17 April 2018
Industry maturity and competition for green assets bring €51bn of wind energy investments in 2017
Europe invested a total of €51.2bn in wind energy in 2017. The development of new farms accounted for €22.3bn of this. This is according to WindEurope’s ‘Financing and Investment Trends’ report released today. The rest of the investment went on the refinancing of existing wind farms, the acquisition of projects and of companies involved in wind and on public market fundraising. The total investment figure was 9% up on 2016.
The €22bn invested in new wind farms was down on the €28bn invested in 2016. But it covered more capacity – 11.5 GW compared to 10.3 GW – reflecting the falling costs of wind energy.
WindEurope Chief Policy Officer Pierre Tardieu: “With €51.2bn, wind energy accounted for half of all power sector investments in 2017. It’s delivering more capacity for less money. This is largely due to increased competition in auctions and technology advances that are driving cost reductions in the supply chain.”
The maturity of the wind energy sector and the competitive pressure of auctions is changing the way wind projects are financed. Power producers still carry projects on balance sheet through Final Investment Decision (FID). But refinancing and the sale of minority stakes in projects are coming in much earlier in the process.
And more investors are entering projects as equity partners, particularly from the financial services industry. These partnerships allow power producers to ‘recycle’ capital to finance new wind farms. A healthy pipeline of projects is diversifying the pool of investors: 82 lenders were active in 2017, including multilateral financial institutions, export credit agencies and commercial banks from both Europe and Asia.
Green bonds are emerging as an alternative source of debt. This is also helping risk-averse institutional investors to access the wind sector. Green bonds raised €17.5bn in 2017, the highest rate of issuance in the last five years. €8.5bn were in corporate renewables portfolios, €7bn in wind energy and €1.9bn in transmission lines. This shows investors have more and more trust in the industry and are confident they will see a healthy return.
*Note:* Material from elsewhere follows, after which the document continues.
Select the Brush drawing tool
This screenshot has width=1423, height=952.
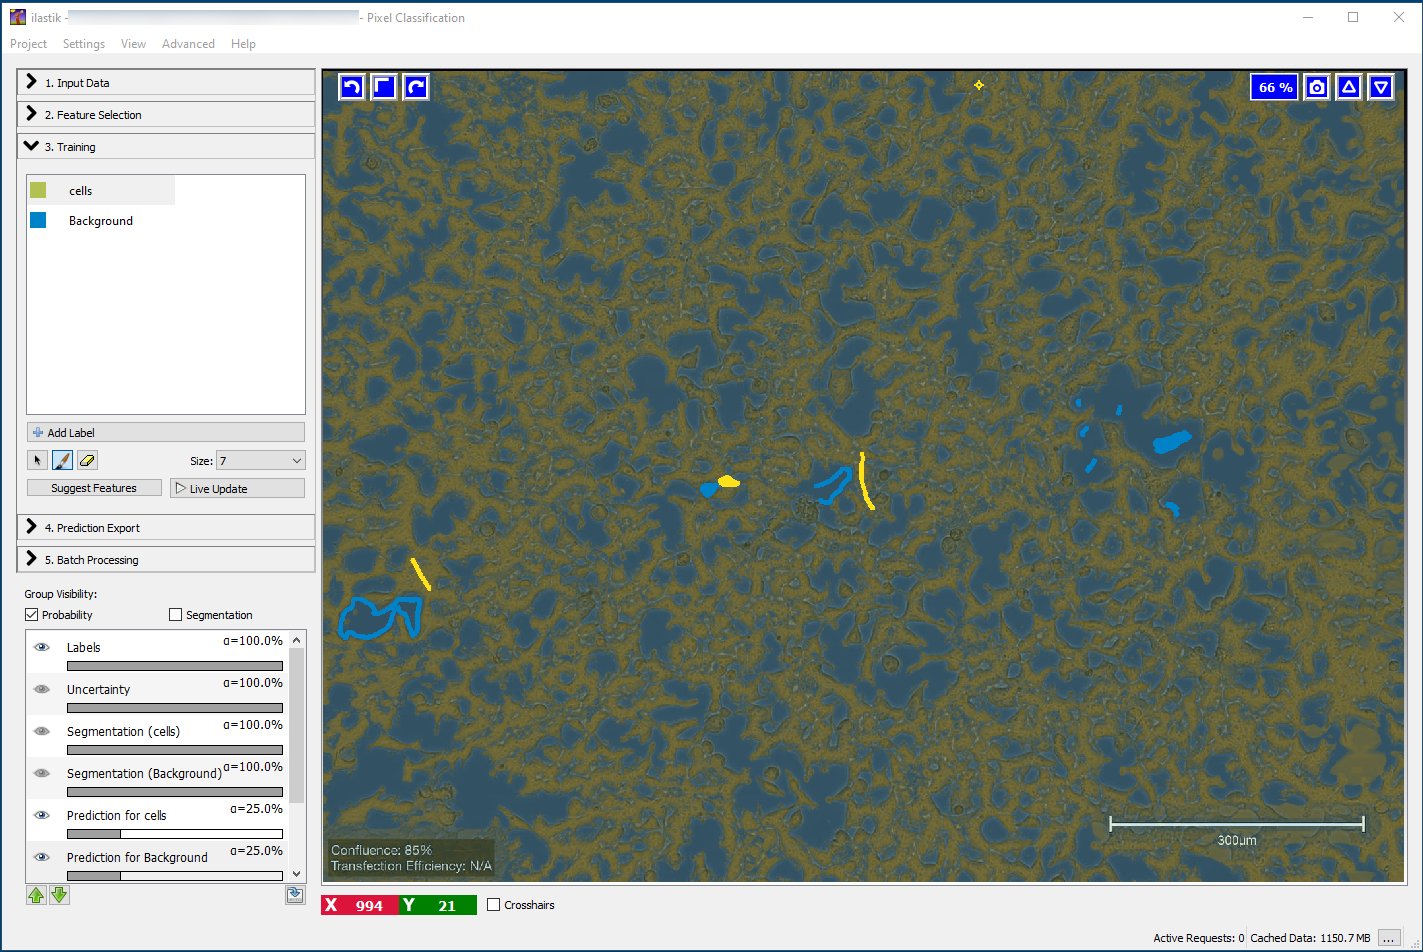point(62,459)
Investors are also going further afield: 20 European countries made investments in wind in 2017 compared to 16 in 2016 – though Germany and the UK accounted for half of all new FIDs. Investments in Southern and Eastern Europe remain low, representing just 16% of the total new assets financed in Europe (€3.5bn). A lack of regulatory stability is largely responsible for this.
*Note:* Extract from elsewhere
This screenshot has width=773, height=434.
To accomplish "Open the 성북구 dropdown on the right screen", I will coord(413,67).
“The outlook for 2018 is strong with investment volumes expected to increase,” Tardieu added. “The auction system for wind energy is settling down, and projects that have won auctions are now reaching Final Investment Decision. The investment outlook up to 2020 is strong but there remains a lack of visibility on new projects after 2020. Having this visibility throughout Europe is crucial to providing the right investment signals”.